The curtain came down on Euro 2020 on Sunday — and what was a brilliant tournament for England ended in heartbreak.
We started the game so well. Getting the early goal was huge and I thought we had given ourselves a platform to go and showcase what we were all about on the biggest stage of all.
But credit to Italy, they grew in confidence and started to take control of things in the second half.
By the time they got their goal, they were well on top and I thought 1-1 was a fair reflection at full-time.
It's easy to talk about tactics and say Roberto Mancini got things right — or that Gareth Southgate got things wrong — but you must factor in the circumstances of the game.
When you fall behind, it is so much easier to play without fear — and that fearlessness is how Italy got on top.
Just look at where the Italian defence was when Giorgio Chiellini hauled back Bukayo Saka. I’m not sure I’ve ever seen their line so high!
Although extra-time could not separate the sides, penalties are no way to settle a great game like that and it is easy in hindsight to question the choice of penalty takers.
To be fair, I’m not sure I would have picked Harry Maguire to take one and yet his was a brilliant strike!
Personally, I think taking a penalty in a moment like that is more about your ability to handle the pressure of the situation and rise to the occasion.
Jack Grealish is a player who seems to thrive on the big moments and I would have had him in my five.
The lads who missed are all brilliant technical players. But the moment got the better of them and ultimately the overriding feeling you had as a viewer is one of sympathy.
Saka had a fantastic tournament and that miss will have cut him deep.
On a disappointing note, the racist abuse he has received along with Marcus Rashford and Jadon Sancho was appalling. But sadly, I don’t think many would have been surprised by it.
In my opinion, it’s not right to paint it as a football issue. It’s an issue within society and more must be done to tackle it.
Identifying people on social media and holding them responsible for their own comments would be a good start. But for me, that is only solving one part of a much bigger problem.
For example, the Rashford mural being defaced had nothing to do with social media. There’s so much more we need to do to eliminate this.
So-called fans charging into Wembley without tickets was another sad sight and I think it will severely hurt our chances of hosting future tournaments — and rightly so.
As much as I enjoyed Euro 2020 as a whole, incidents like those we have seen in recent days leave a bad taste and I’m sure there will be repercussions.
Back to the football, you must give Italy huge credit for the way they went about their business.

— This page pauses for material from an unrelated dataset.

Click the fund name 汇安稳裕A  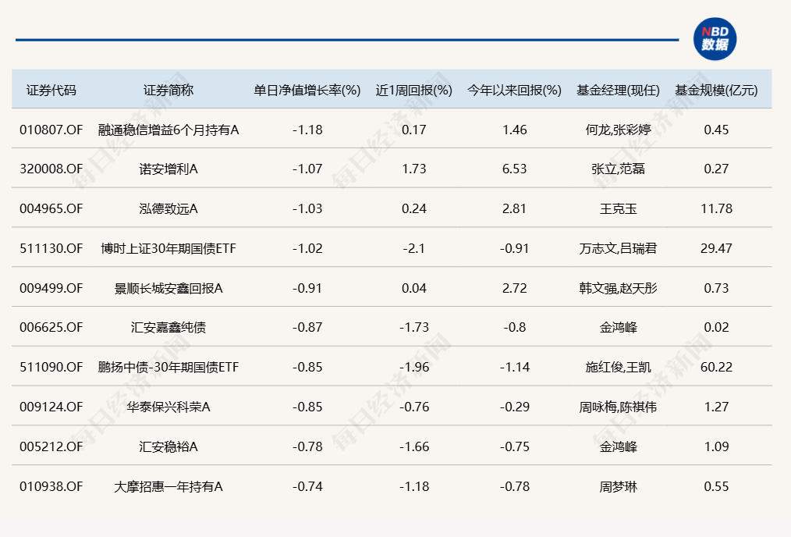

It was a different approach to what we expect from them in terms of their attacking mentality and we should not forget they had gone 53 years without European Championship glory.
England, meanwhile, can take huge pride from their efforts and I really feel we’re in a great place going forward.
Every tournament has its standout stars and the man who caught my eye this time around was Pedri.
Naturally, being at Barcelona already, we shouldn’t be surprised — but at 18, he is a special talent.
To play virtually every minute for a country of Spain’s stature and not only blend in but look a cut above is testament to his ability.
Pierre-Emile Hojbjerg was another who had a fine tournament with Denmark and I thought he raised his game even further after already impressing for Tottenham.
We saw him play in a more advanced role than he does for Spurs and he would be the other player I would give a special mention to.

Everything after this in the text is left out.